Plus, Platform for Science soon will be linked with ThermoFisher.com and FisherSci.com, giving labs an easy way to track use and stock levels of reagents and consumables, then reorder as necessary.

"As we transition from being a more academic-type lab into a commercial lab, being able to track all our materials much more effectively is incredibly important," said Jamie Coffin, who became president and chief operating officer of Sema4 Genomics in September.

This upgrade comes a year after Core Informatics introduced a validated version of Platform for Science aimed at regulated laboratories in the biopharmaceutical and clinical genomics industries. Platform for Science offers access to Core's LIMS, electronic laboratory notebook, scientific data management system, and collaborations products. It also provides access to commercial preconfigured scientific applications that the company has developed for biobanking, next-generation sequencing, quality control, and analysis.

Sema4 took over Mount Sinai's CLIA-certified genome sequencing labs in Connecticut and in New York City. The fledgling company, which processes about 100,000 samples annually, will be upgrading to Platform to Science at both facilities.

Coffin said that the bulk of Sema4 lab's business is in reproductive genomics, including newborn screening, though it is stepping up its work in oncology.

"We had our own LIMS that was a little bit archaic," said Coffin, who most recently had been CEO of SourceMed, maker of revenue-cycle management software for ambulatory surgical centers, and previously held executive positions in the healthcare divisions of Dell and IBM.

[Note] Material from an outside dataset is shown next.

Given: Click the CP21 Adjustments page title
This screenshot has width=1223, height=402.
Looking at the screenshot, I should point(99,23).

"Over the last year, the team has been evaluating a lot of different LIMS across the marketplace and we settled on working with Core, mostly because of a longstanding relationship we've had with Thermo Fisher and their real strong experience in the genomics space," he added.

Core has been supporting the Connecticut lab since 2014, primarily on genomics research and NGS. "Now, as a commercial entity, those individuals at Sema4 really wanted to go through a whole vetting of all the LIMS products in the marketplace," according to Uzzo. "They wanted one that could handle the variety of genomics technologies that the lab runs and the ability to operate at the scale the lab now does and will in the future."

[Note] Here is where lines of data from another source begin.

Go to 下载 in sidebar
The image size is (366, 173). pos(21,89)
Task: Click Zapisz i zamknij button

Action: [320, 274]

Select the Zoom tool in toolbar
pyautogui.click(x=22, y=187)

Coffin said that Core/Thermo won out because primarily because the technology is cloud-based.

"We were looking for something that could help us essentially run our labs in an enterprise environment. It has a very strong enterprise environment flavor to it," Coffin said of Platform for Science. "We thought we could build this enterprise-wide application fairly efficiently."

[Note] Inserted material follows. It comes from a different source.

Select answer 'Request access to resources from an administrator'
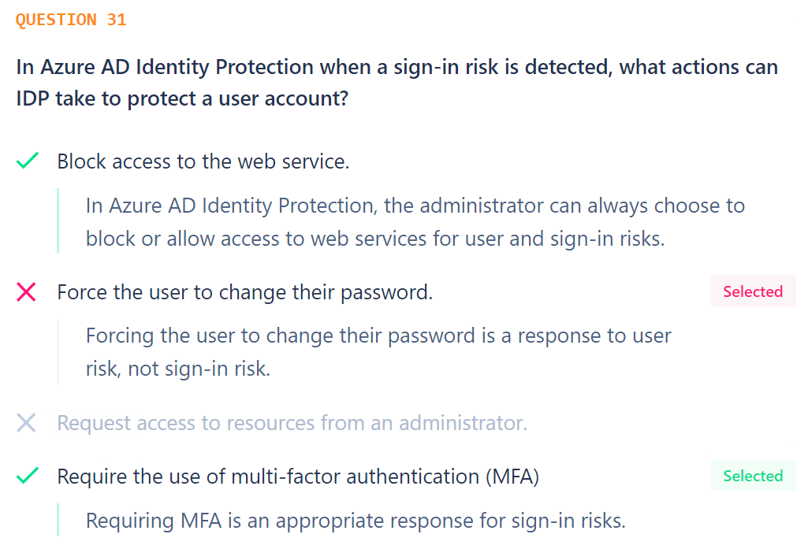The image size is (808, 549). point(292,423)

Sema4 is still in the planning phase of the implementation, but already builds workflows in the Platform for Science software to run its labs. "As we integrate it, we'll be using it pretty much to run the operations of the whole lab," Coffin said.

"A lot of what's happening in genomics now is about how do you automate things," Coffin said, mentioning robotics being used to prepare samples in genomics laboratories. "This allows us to be able to build a core set of workflows through the tools and automate all these functionalities and be able to run it as an integrated workflow across the enterprise," he said.

"We're using our clinical lab as a way to get access to patients and be able to consent them in a way that allows us to be able to use the data not only for research, but also to be able to use the data when we find out new things about the patient to be able to recontact the patient and tell them what's going on with them," Coffin continued.

"If we see a patient that has a certain disease and we've done some genomic testing, we've seen that they have a certain genotype that works with a particular clinical trial that's going on, we can actually reach back out to the patient and then grab them and say, 'Would you like to participate in this clinical trial?' That's never really been done before in this industry."